Publication bias is a serious concern in scientific research in general (not just restricted to animal experimentation) and translation of the research outcomes to patient care. What I would have loved to see in Ms. Weaver’s report is some focus on the reasons for this bias, but she did not dwell on it sufficiently. UCLA researcher S. Tom Carmichael, quoted in the report, raises a great point: “If a result is negative, the investigator doesn’t want to go through the work of writing it up and publishing it, because they know it won’t get into a good journal and it won’t really enhance their career.” This mindset doesn’t only affect reporting of studies, but grant writing and funding applications as well, in all types of scientific studies.
Secondly, the authors themselves point out the shortcomings (in the discussion) of their method of using aggregate checklist scores in comparison to assessing the impact of individual study quality items; additionally, they point out that the scores have not been formally validated. Thirdly, they also indicate that given the importance of this concern, even the unvalidated scores have been taken into consideration by an international consensus statement of Good Laboratory Practice in the modelling of ischemic stroke (Reference 39 in the paper).

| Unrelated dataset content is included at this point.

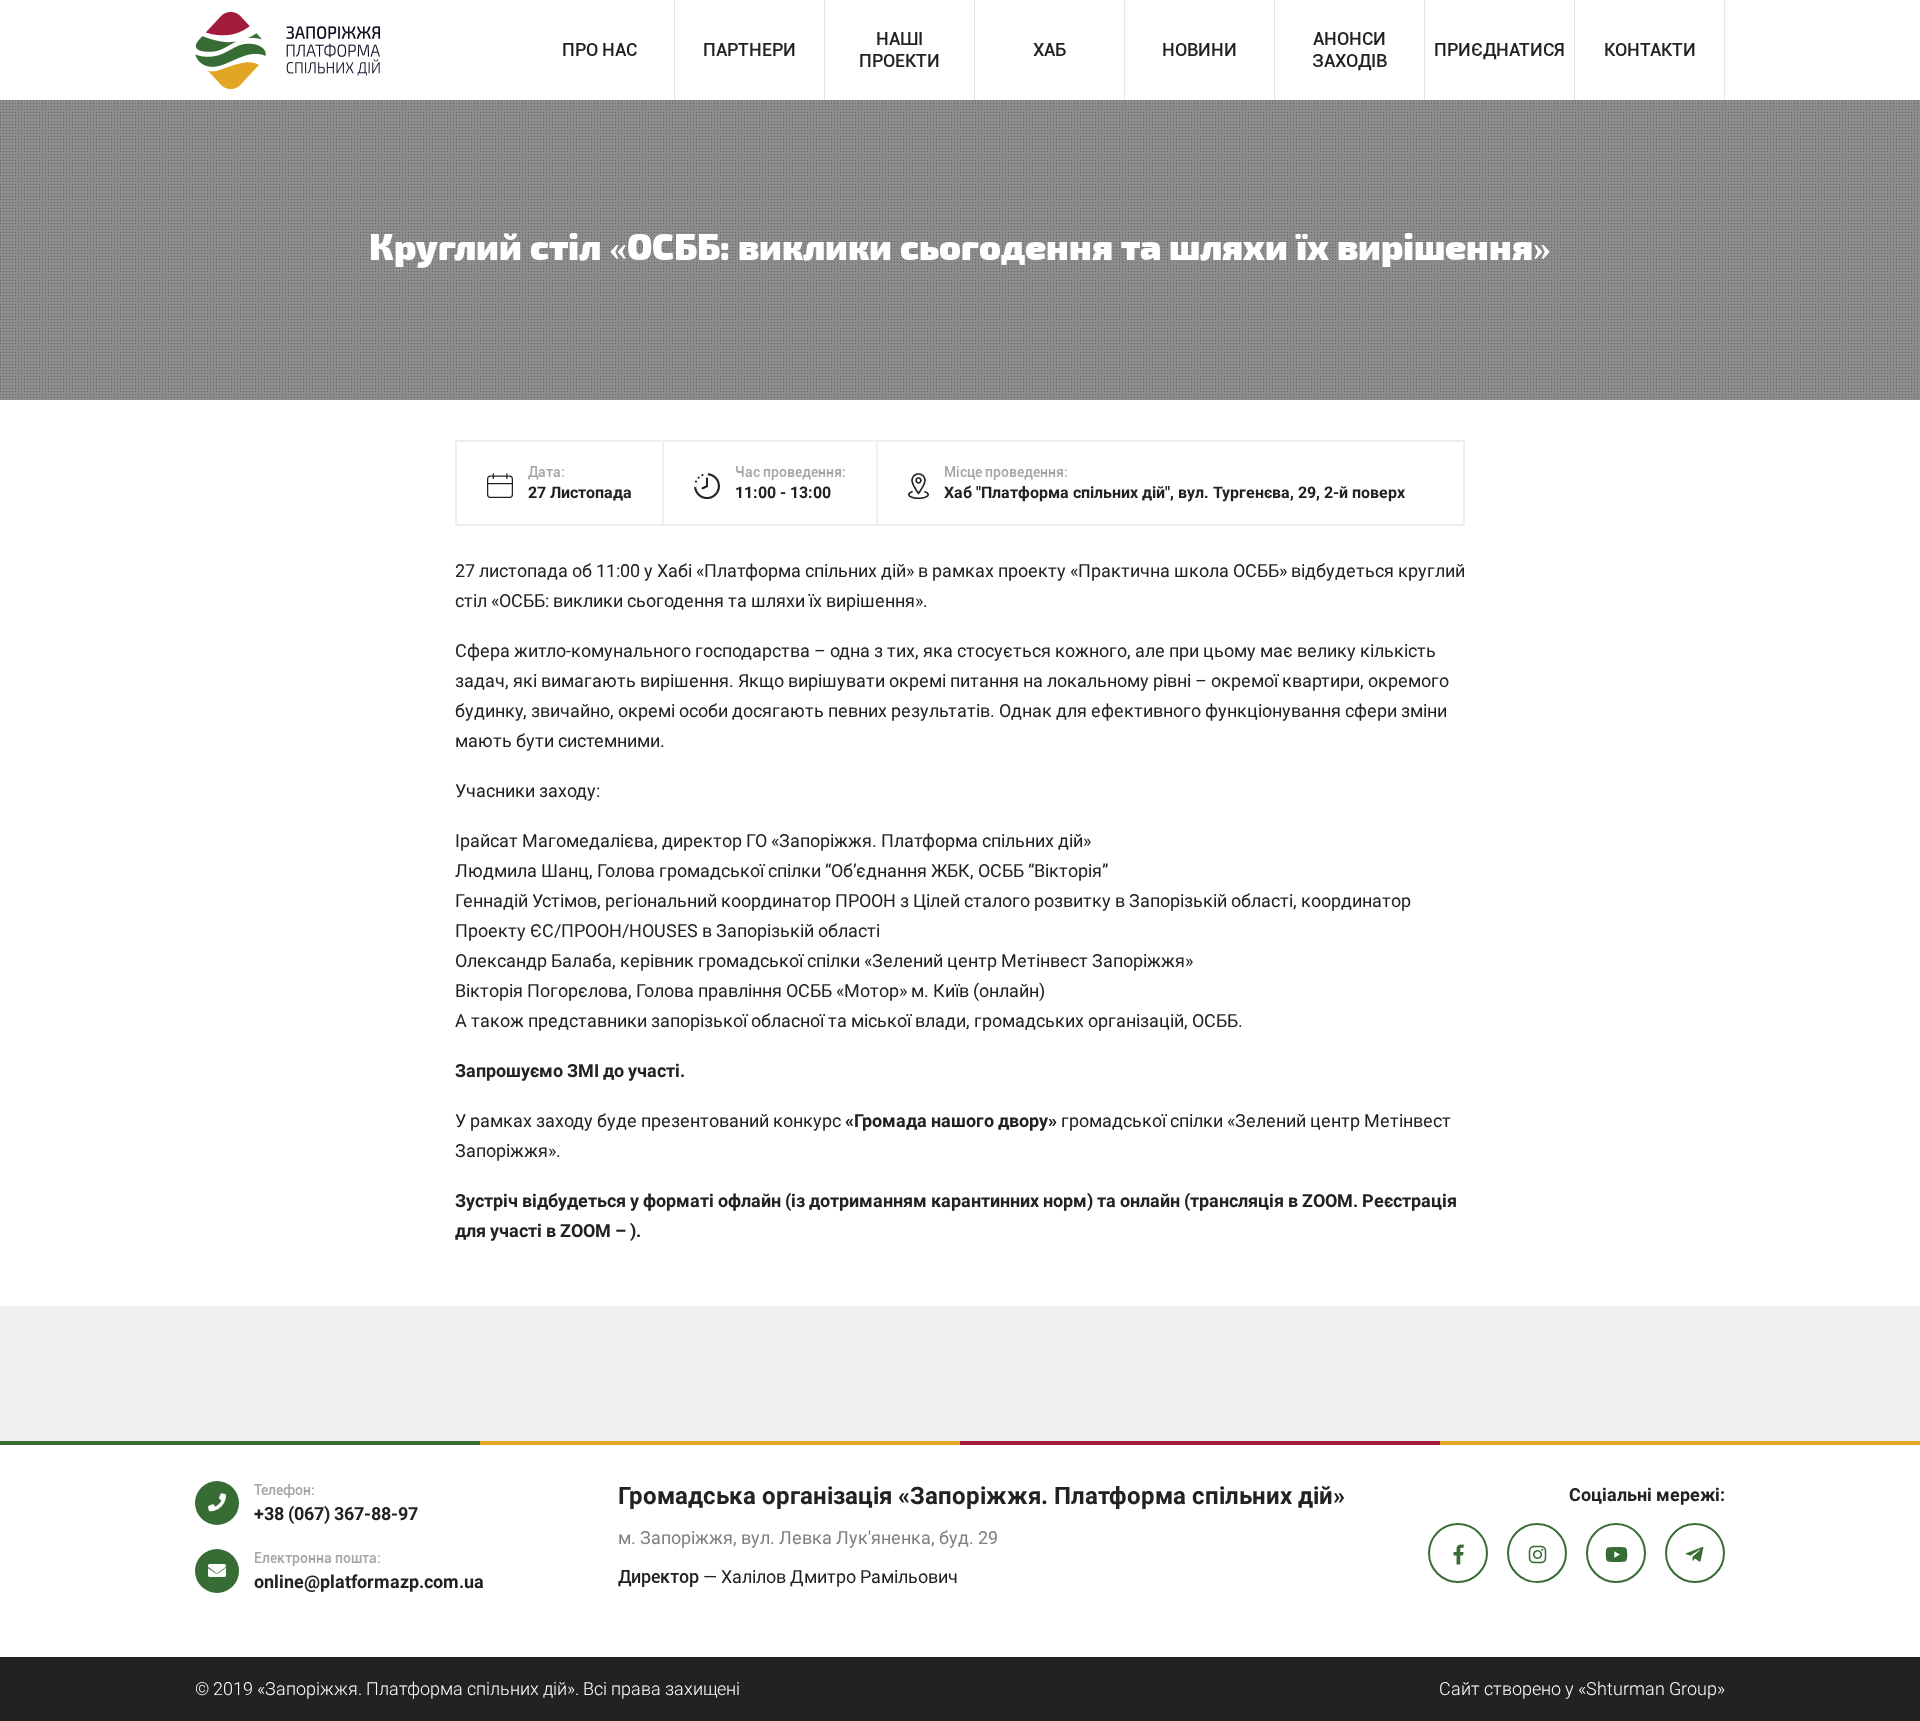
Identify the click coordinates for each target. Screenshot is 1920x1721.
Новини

Where is the reflection of these facts in Ms. Weaver’s report? I call it sloppy reporting.
An important distinction to be made is also the determination of what constitutes negative data. Is it merely the lack of the desired outcome, or any outcome? Is it the presence of an outcome in a control group where none is expected? Every bit of such data needs to be documented and reported beyond the notebooks of researchers for wider circulation, for it adds to the baseline knowledge.

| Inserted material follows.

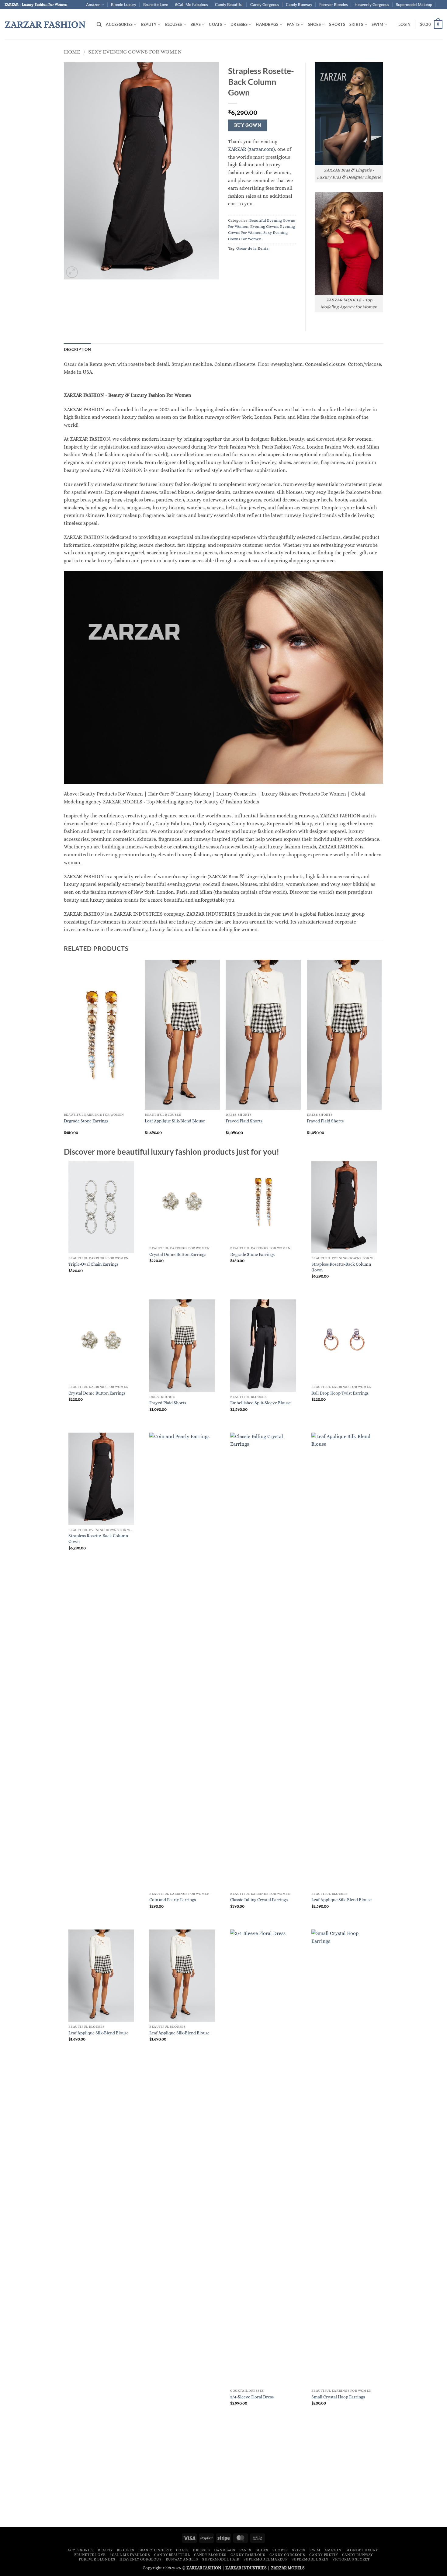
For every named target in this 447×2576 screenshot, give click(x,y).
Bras (195, 24)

[Personal Anecdote Alert!] When I was working with murine systemic fungal infection models via the intraperitoneal route, I found that even in my negative control group, receiving plain sterile phosphate buffered saline, there was a cytokine response in splenocytes. After checking my reagents ad nauseam for endotoxin contamination and racking my brain, I finally found confirmation in a paper in an obscure journal which had also reported that plain PBS (Phosphate buffered saline; i.e. physiological saline to which phosphate salts have been added to maintain the pH to a near-neutral 7.2/7.4) irritates the peritoneal surfaces generating an inflammatory response and causing an early migration of neutrophils into the peritoneal cavity, and substantial migration of monocytes after 24 hours, as well as sustained protein leakage from 48 hours onwards. Though the paper considered this to be the baseline effect in the control group, the effect was undoubtedly present. I found that this effect could be alleviated by using plain isotonic saline instead of PBS, and switched to using saline. But if I had not found this paper, it would have been difficult for me – because normally one doesn’t find papers on the effects of PBS, a near-universally used buffer.
What is encouraging is that – as Ms. Weaver reported – a few journals, such as Nature Precedings, the Nature group journal – Journal of Cerebral Blood Flow and Metabolism (JCBFM), and a dedicated journal, the Journal of Negative Results in BioMedicine, are including negative results from rigorous studies. Echoing Ulrich Dirnagl, editor-in-chief of JCBFM – quoted in Ms. Weaver’s report – I, too, hope that the PLoS Biology study is among the first of many such required studies that can potentially convince professional societies and funding agencies to provide appropriate weightage to negative data and support the publication of such data for the benefit of researchers everywhere.